— by Inya Ivkovic, MA
Since the credit crisis first hit the fan, last week was the first time an actual number was stuck to it, quantifying just how bad things could get for the financial industry if it dives into a deep recession. The stress test results are in: the federal government’s study has determined that 10 out of 19 banks tested came up short, needing about $75.0 billion in fresh capital. If nothing else, this study should give investors what they’ve never had before — the knowledge of which emperor has no clothes!
For the nine strong banks, including JPMorgan Chase & Co. (JPM/NYSE), State Street Corporation (STT/NYSE) and Goldman Sachs (GS/NYSE), this is an important confirmation that they can be trusted, that they can meet their financial obligations, and that they can free themselves from Washington’s not-so-subtle and certainly not gentle embrace. Knowing that, these nine banks could perhaps start lending more easily again, sending much-needed healthy capital into the financial system.
And as for the remaining 10, if they can’t find $75.0 billion on their own, which wouldn’t come as a surprise to anyone anymore, rest easy, because Washington promised to give them what stressed banks need to help the financial industry keep afloat…but with strings attached.
What did Obama’s administration want to know? The administration wanted to test 19 top U.S. banks with more than $2.0 trillion in total assets and find out how they would fare if the economic environment worsened in the next 12 months. By “worsening economic environment,” the government assumed a 3.3% decline in GDP, an unemployment rate of 10.3%, and a 22% decline in house prices. Some thought this was too optimistic, some thought this was too pessimistic. Regardless, the government’s worst-case scenario came up with all of the banks losing in aggregate $600 billion in 2009 and 2010 and needing a total of $75.0 billion in additional capital to break even at the minimum.
One interesting thing came out of the stress test and that was Obama’s readiness to acknowledge the difference between the “haves” and the “have-nots.” This is was something that policymakers were previously very careful to avoid during a crisis. It started with Bush administration, when the Troubled Asset Relief Program (TARP) was first introduced. Under TARP, all major banks were required to take government money whether they needed it or not. The government reasoned that it truly feared there would be bank runs on some of the weaker players.
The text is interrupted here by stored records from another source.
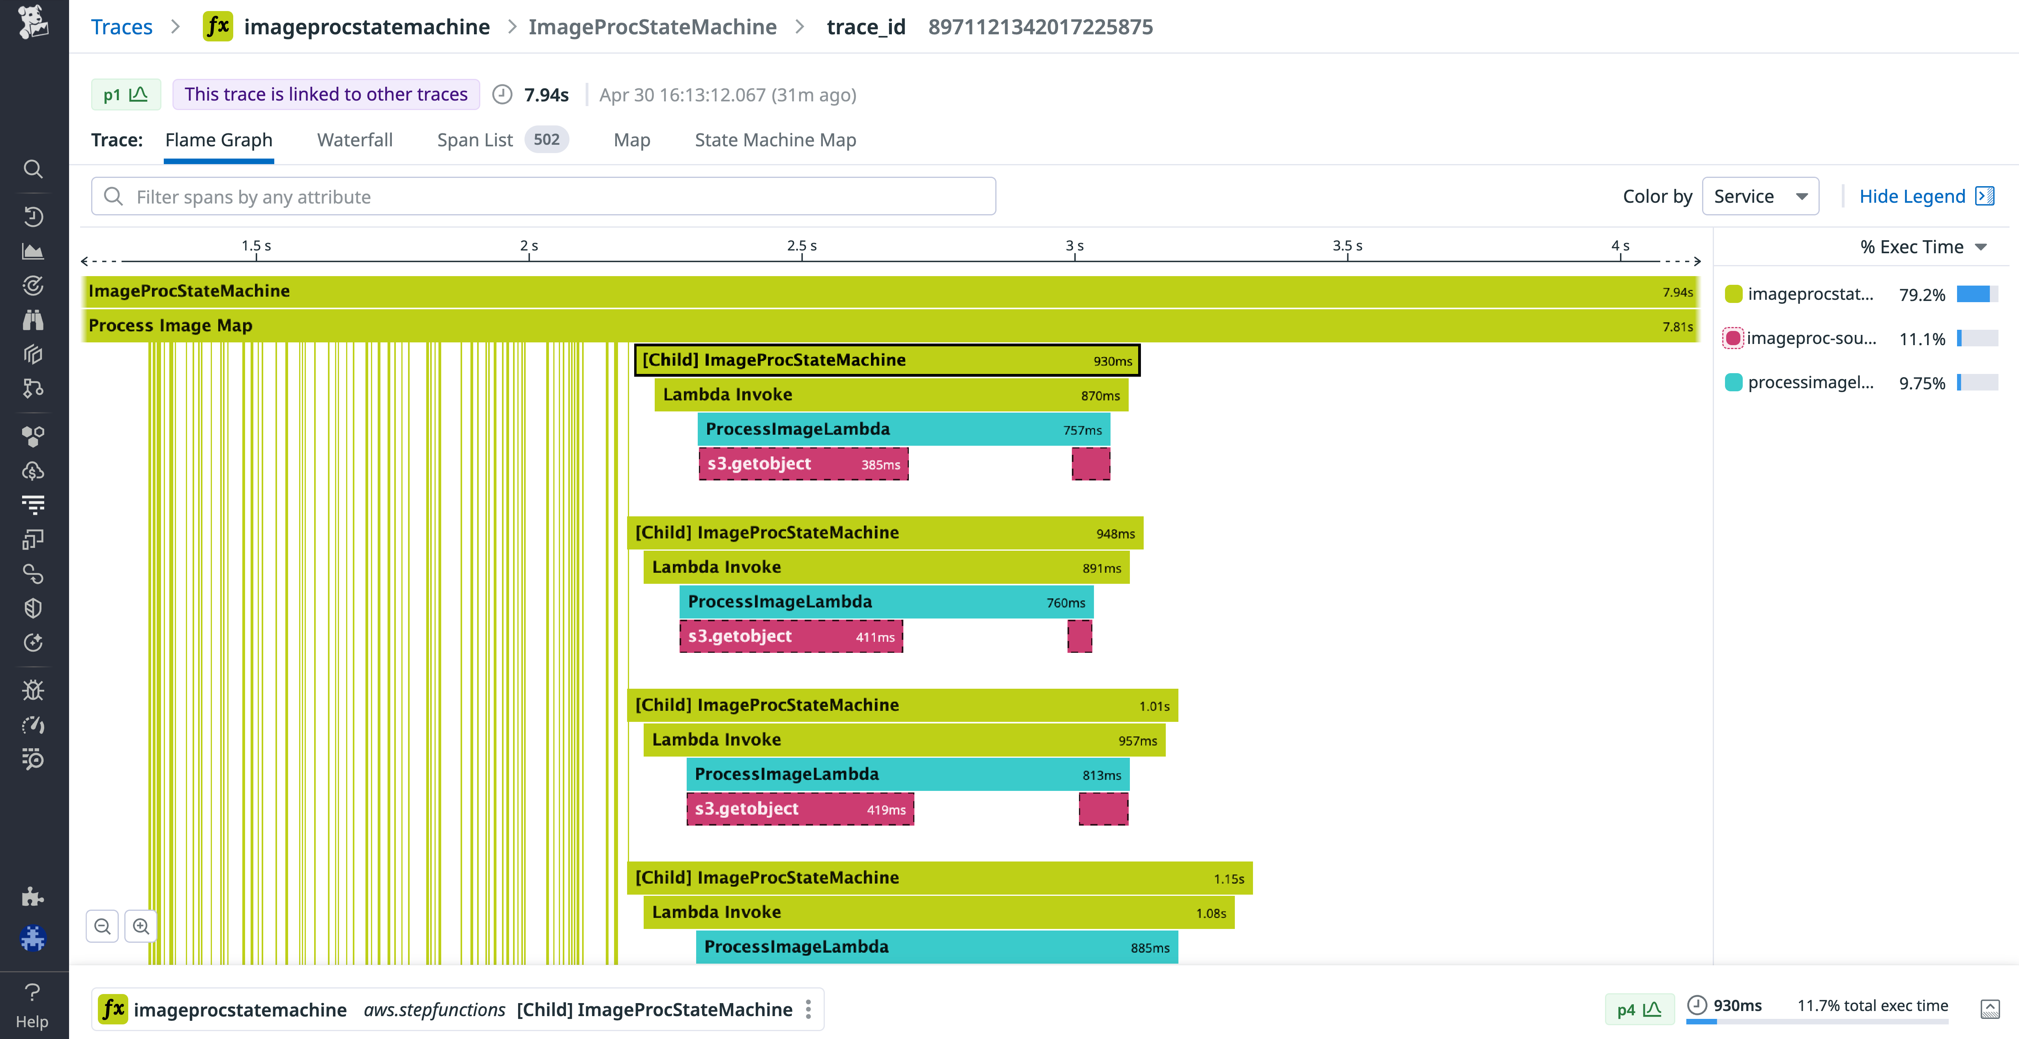This screenshot has width=2019, height=1039.
Task: Click the Hide Legend link
Action: pyautogui.click(x=1912, y=196)
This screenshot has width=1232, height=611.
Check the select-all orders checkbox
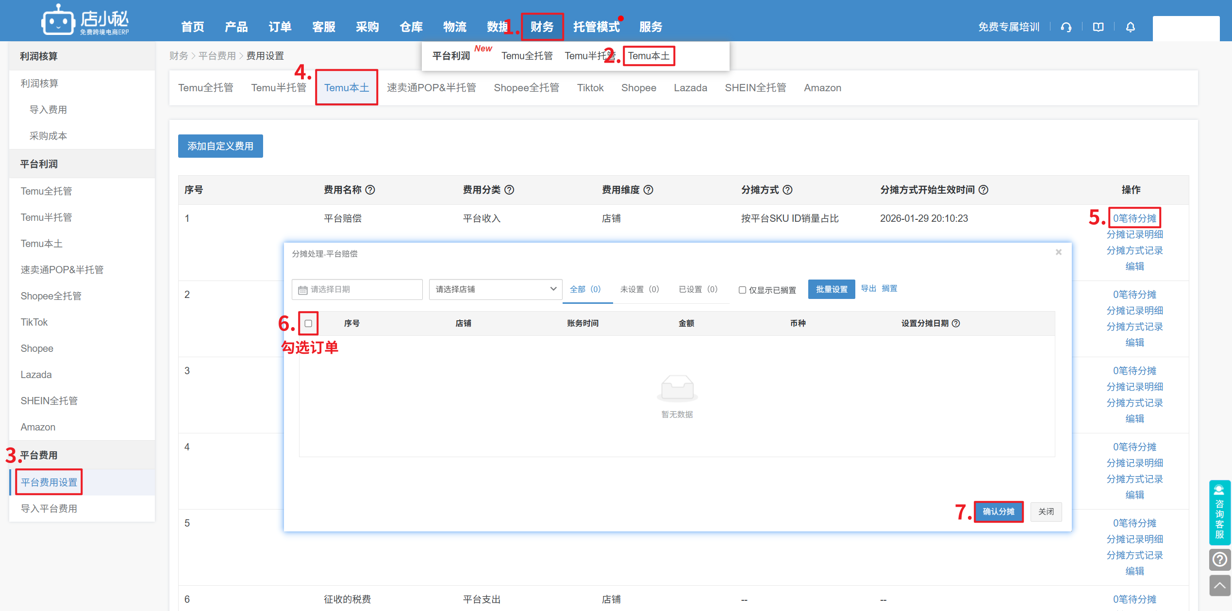308,323
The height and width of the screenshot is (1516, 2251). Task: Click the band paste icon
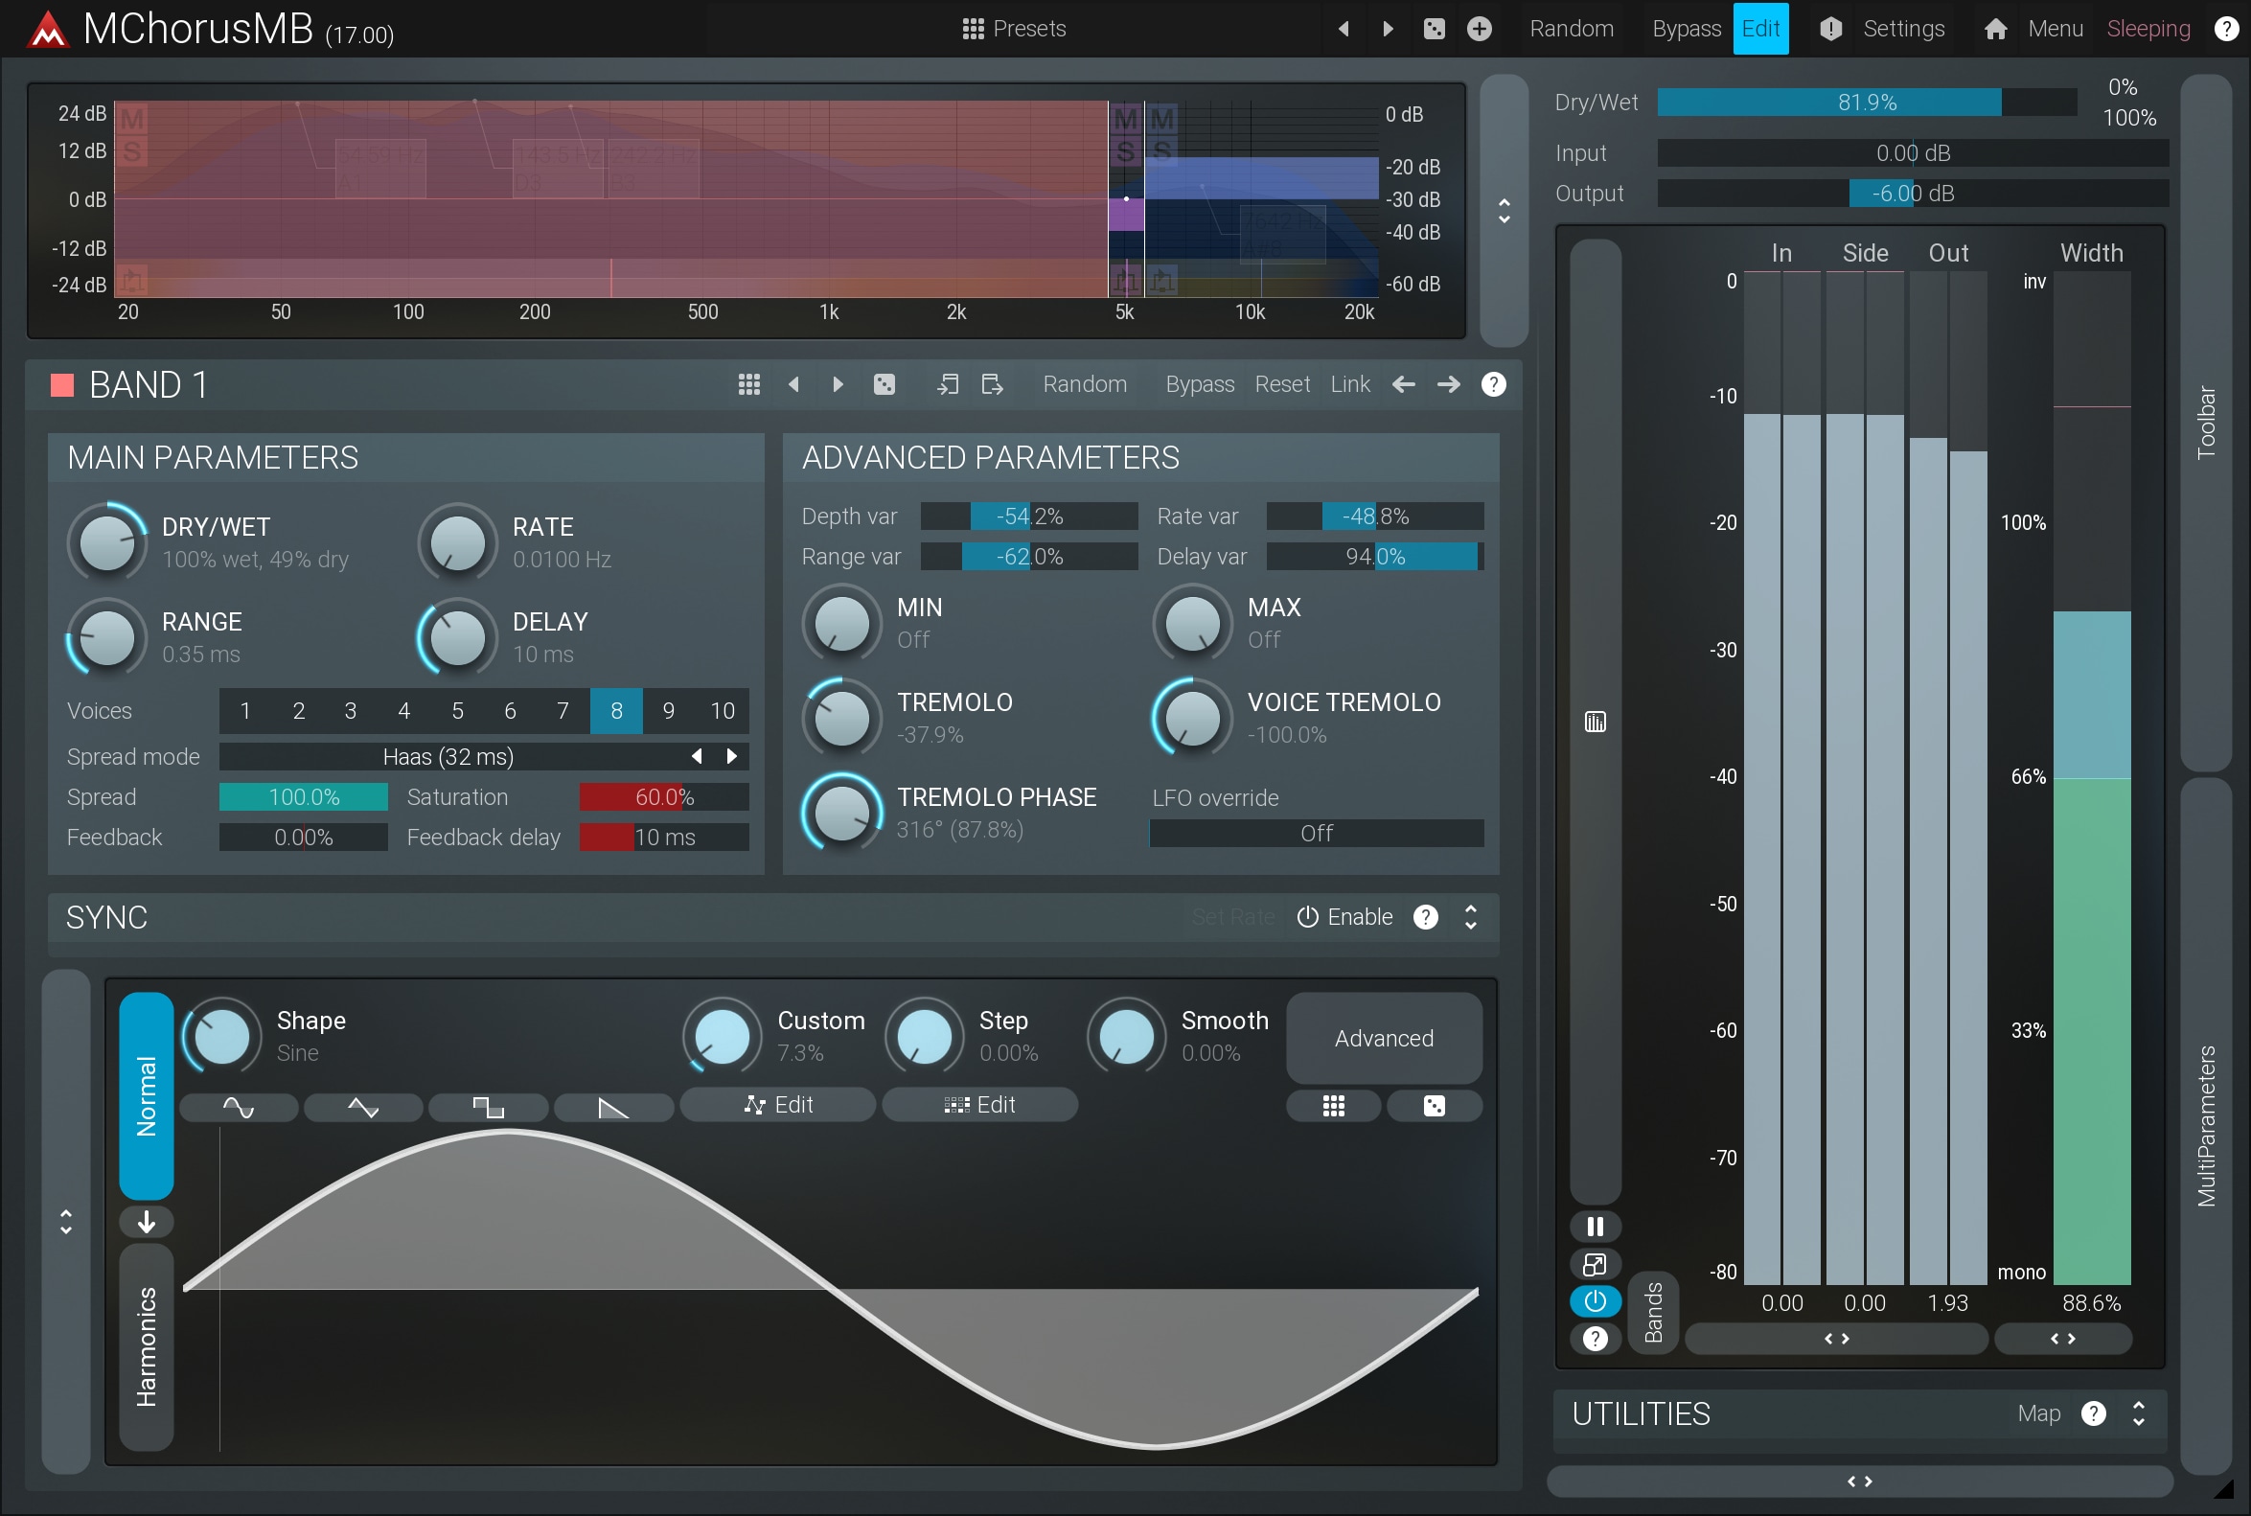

The $75.0-billion question now is: how are the 10 weaker banks going to deal with their capital deficiencies? If nothing else, needing more capital may embed them even more firmly into Washington’s grip. As it turned out, Bank of America Corporation (BAC/NYSE) is the neediest among the test 19 banks and must dig up a whopping $34.0 billion in new capital from somewhere in order to prepare for the worst. To do that, Bank of America may have to convert some of its preferred shares into common shares, with the government potentially ending up as its largest shareholder.
Wells Fargo & Company (WFC/NYSE) is next on the list, needing $13.7 billion in new capital. The company has announced that it will try to sell $6.0 billion of its shares. Meanwhile, Citigroup Inc. (C/NYSE) is dealing with a shortfall of $5.5 billion. Citigroup has been relying heavily on government help, and it also promised to convert preferred shares into common shares to bridge that shortfall.
But at least Bank of America, Wells Fargo and Citigroup have options, albeit they’re not all that pleasant. The future of GMAC LLC (GOM/NYSE), on the other hand, is much gloomier. This is the financing company at the epicenter of the government’s efforts to save General Motors Corporation (GM/NYSE). GMAC needs $11.5 billion and it has absolutely no idea how to raise it.